Mountain View was probably the hottest real estate market in the area in 2015. One word pretty much covers everything – UP! Sales were up from 2014, prices were up and even inventory was higher. If it was for sale here it sold quickly; 17 days on average. 20 days is considered a hot market. Buyers were very aggressive in 2015 and if you were selling a home it would have been uncommon to not get multiple offers. 82% of all homes sold here in 2015 did so for more than their list price and the average sale was for 112% of list. The median sales price increased by more than 15% for the third straight year (four straight over 14%).
All price ranges benefited from the rising market. Every price range had an average sales price that was 109% of the list price or greater. What is interesting is that the highest priced homes (those sold for $2 million or more) sold for 115% of list and were on the market for an average of only 11 days (the shortest of any price range). All but one market area saw an increase in the median sales price. See the section below for a review of the MLS areas.
The broader market MAY be plateauing as we head into 2016 but you do not get that sense here. It is possible that the double digit price increases we have become accustomed to over the past four years may slow but I expect prices to continue to climb, perhaps just at a slower rate.
It is a great time to be a seller in Mountain View, with demand remaining very strong. Proper staging and marketing will be important to getting the most for your home. Being prepared to evaluate multiple offers and sift through the options will be critical. While multiple offers will be the norm, being extremely familiar with the Los Altos market will be critical to get the most value out of your home.
Being prepared to act quickly will be the key for buyers in 2015. Multiple offers will be the norm. Having a solid understanding of the market and your own strengths as a buyer will put you in a position to capitalize on new listings. Having an agent that is intimately familiar with Mountain View and its neighborhoods will you move quickly.

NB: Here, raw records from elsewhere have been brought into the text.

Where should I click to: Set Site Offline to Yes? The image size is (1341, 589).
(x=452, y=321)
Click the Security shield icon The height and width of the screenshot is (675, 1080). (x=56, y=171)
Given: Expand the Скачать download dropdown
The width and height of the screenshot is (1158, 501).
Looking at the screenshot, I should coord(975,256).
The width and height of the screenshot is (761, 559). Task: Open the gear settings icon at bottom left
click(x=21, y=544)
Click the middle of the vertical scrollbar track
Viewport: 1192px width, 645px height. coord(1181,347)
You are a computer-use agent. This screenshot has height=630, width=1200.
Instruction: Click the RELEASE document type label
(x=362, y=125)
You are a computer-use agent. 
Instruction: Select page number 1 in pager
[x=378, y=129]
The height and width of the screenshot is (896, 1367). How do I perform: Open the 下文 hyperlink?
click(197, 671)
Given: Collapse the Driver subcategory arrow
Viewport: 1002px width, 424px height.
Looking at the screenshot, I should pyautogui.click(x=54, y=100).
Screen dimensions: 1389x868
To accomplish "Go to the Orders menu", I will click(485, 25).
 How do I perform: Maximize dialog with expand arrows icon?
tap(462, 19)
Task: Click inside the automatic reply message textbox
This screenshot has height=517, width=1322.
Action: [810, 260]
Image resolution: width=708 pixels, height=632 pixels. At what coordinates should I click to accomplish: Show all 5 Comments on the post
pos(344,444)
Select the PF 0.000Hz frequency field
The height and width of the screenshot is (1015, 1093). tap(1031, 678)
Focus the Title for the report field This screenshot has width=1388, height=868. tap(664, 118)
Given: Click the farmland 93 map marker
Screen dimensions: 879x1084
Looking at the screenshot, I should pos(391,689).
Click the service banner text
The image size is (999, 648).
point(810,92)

The median sales price in 2015 was $1.7 million, a 16% increase ($232,500) over 2014’s $1,467,500. The average sales price increased 18%. The price per square foot also increased, from $919 in 2014 to $1,072 in 2015, a 17% jump. 2015 was the first year the price per square foot exceeded $1,000 here. Homes have been selling for more than their list price in Mountain View for the past five years but 2015 set a new mark – 112%. Home sold for 111% of their average list price in 2014.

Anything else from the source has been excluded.